Providence television station WPRI reported recently that former House Speaker Gordon Fox ordered Stokes to craft the deal that enticed Schilling to move his company to Providence from Maynard, Mass.

Citing court filings not public at the time, the station said state lawyers allege that Fox met privately with Schilling and high-ranking 38 Studios board member Zaccagnino before a March 2010 fundraiser where then-Gov. Don Carcieri and Schilling started discussing the company's move.

Fox is serving a three-year sentence, unrelated, in a Pennsylvania federal prison for stealing $108,000 of campaign donations, accepting a $52,000 bribe and filing false tax returns.

Retired Supreme Court Chief Justice Frank Williams was appointed to mediate the lawsuit. Williams also mediated in the lawsuit challenging Rhode Island's 2011 law overhauling pension benefits for state employees.

Schilling, a video-game enthusiast who helped the Red Sox win two World Series titles, including one while pitching on a badly injured ankle in New York's Yankee Stadium, founded the company in 2006. It released its first game, "Kingdoms of Amalur: Reckoning," in 2012 through Electronic Arts Inc.

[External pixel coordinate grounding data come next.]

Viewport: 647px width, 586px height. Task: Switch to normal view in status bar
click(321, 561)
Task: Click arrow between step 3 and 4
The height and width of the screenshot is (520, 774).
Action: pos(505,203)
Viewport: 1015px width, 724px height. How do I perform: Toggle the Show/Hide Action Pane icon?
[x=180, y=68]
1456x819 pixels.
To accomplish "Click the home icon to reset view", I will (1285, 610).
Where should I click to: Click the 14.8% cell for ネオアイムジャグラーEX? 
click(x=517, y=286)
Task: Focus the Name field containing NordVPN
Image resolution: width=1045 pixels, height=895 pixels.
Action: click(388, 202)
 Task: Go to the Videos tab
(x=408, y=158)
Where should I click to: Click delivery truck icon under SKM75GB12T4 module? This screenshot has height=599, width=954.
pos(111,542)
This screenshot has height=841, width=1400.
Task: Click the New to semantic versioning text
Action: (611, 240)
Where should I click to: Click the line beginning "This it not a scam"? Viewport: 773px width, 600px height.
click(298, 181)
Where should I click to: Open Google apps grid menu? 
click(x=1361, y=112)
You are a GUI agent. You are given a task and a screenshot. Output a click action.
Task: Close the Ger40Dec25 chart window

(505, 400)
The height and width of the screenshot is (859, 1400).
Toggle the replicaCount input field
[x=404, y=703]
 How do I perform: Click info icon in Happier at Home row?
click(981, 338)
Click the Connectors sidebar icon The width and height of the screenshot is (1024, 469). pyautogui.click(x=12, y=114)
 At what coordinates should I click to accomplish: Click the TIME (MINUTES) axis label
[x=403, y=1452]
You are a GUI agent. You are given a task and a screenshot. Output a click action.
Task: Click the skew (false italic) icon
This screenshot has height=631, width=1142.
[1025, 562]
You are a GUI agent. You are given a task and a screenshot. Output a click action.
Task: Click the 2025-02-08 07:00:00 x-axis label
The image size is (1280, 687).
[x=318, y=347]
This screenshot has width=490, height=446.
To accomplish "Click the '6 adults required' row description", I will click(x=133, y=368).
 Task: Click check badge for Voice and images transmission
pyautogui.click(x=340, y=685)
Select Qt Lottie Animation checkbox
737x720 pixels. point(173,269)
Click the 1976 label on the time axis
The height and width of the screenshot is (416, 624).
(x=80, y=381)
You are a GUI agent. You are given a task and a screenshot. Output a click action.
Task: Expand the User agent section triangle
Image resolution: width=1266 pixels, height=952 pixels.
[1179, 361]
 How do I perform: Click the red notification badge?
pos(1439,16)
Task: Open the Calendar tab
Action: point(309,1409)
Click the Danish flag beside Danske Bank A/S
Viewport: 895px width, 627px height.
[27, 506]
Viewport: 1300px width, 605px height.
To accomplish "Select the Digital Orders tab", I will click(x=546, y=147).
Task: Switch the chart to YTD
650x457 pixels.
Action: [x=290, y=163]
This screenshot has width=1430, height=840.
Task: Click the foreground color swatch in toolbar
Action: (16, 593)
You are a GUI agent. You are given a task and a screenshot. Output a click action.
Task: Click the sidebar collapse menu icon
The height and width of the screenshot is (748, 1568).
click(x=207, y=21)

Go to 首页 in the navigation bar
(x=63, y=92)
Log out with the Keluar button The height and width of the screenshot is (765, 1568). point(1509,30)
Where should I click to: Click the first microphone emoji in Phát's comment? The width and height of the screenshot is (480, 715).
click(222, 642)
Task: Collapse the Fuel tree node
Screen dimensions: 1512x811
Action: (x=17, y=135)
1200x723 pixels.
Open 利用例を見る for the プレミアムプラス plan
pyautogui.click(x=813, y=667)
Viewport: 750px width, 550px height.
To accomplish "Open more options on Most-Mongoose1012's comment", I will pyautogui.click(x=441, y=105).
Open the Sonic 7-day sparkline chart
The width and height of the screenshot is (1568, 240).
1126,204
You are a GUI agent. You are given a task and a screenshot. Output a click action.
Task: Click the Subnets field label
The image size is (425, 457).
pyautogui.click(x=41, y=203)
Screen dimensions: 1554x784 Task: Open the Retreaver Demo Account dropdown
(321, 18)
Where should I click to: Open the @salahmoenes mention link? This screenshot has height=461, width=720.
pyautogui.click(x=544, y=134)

The loan in question had intended to underwrite "Project Copernicus," but Schilling closed the company.

The fiasco set back economic development efforts and has made leaders skittish about funding economic development initiatives in Rhode Island, which has one of the country's worst unemployment rates.

Opposition has been rising to a proposal to build a minor-league baseball stadium near downtown Providence on land vacated by the relocation of Interstate 195, with some critics nicknaming the proposal "38 Stadium."

Schilling, who lost an estimated $50 million on 38 Studios, became a baseball commentator for ESPN. The network suspended him this week for retweeting a message that likened Muslim extremists to Nazis.